Mechanism of formation of vesicle fused phospholipid monolayers on alkanethiol self-assembled monolayer supports.

We investigated the process of phospholipid vesicle fusion to a hydrophobic surface using electrochemical impedance spectroscopy (EIS) and atomic force microscopy (AFM). The kinetics of the fusion of dimyristoyl phosphatidylcholine (DMPC) vesicles to an octadecanethiol (ODT) self-assembled monolayer (SAM) was followed with EIS and found to be slower than previously reported observations by surface plasmon resonance. AFM images of the DMPC layer taken at various stages of completion show they are uniform with topography similar to that of the bare ODT SAM. The AFM was used in contact mode to scrape away a portion of a completed DMPC monolayer and the hole was stable for several hours.
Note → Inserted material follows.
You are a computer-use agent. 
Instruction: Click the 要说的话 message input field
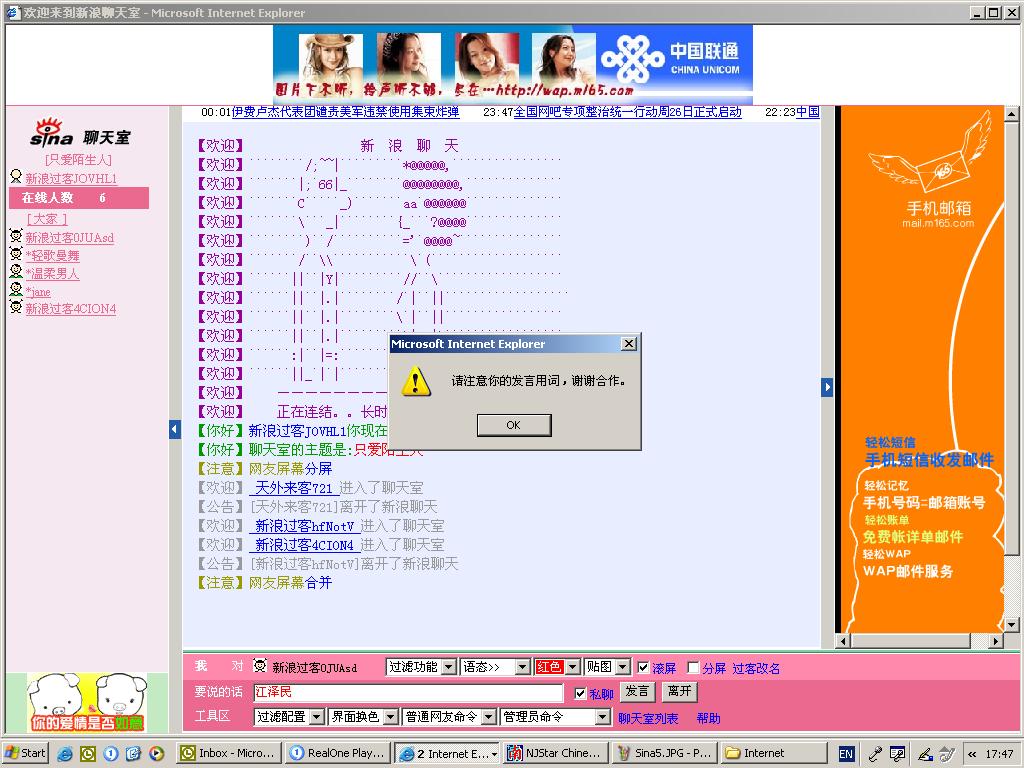408,692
Surprisingly, the hole remained stable even after the temperature of the system was raised to 38 degrees C, well above the gel transition temperature for DMPC of 23 degrees C. We were unable to scrape holes in the partially completed monolayers. We conclude that in the early stages of monolayer growth the DMPC molecules spread across the ODT surface after vesicle fusion rather than remaining in dense islands. However, when the DMPC monolayer is complete this mobility is lost and the DMPC will not spread into a vacant area.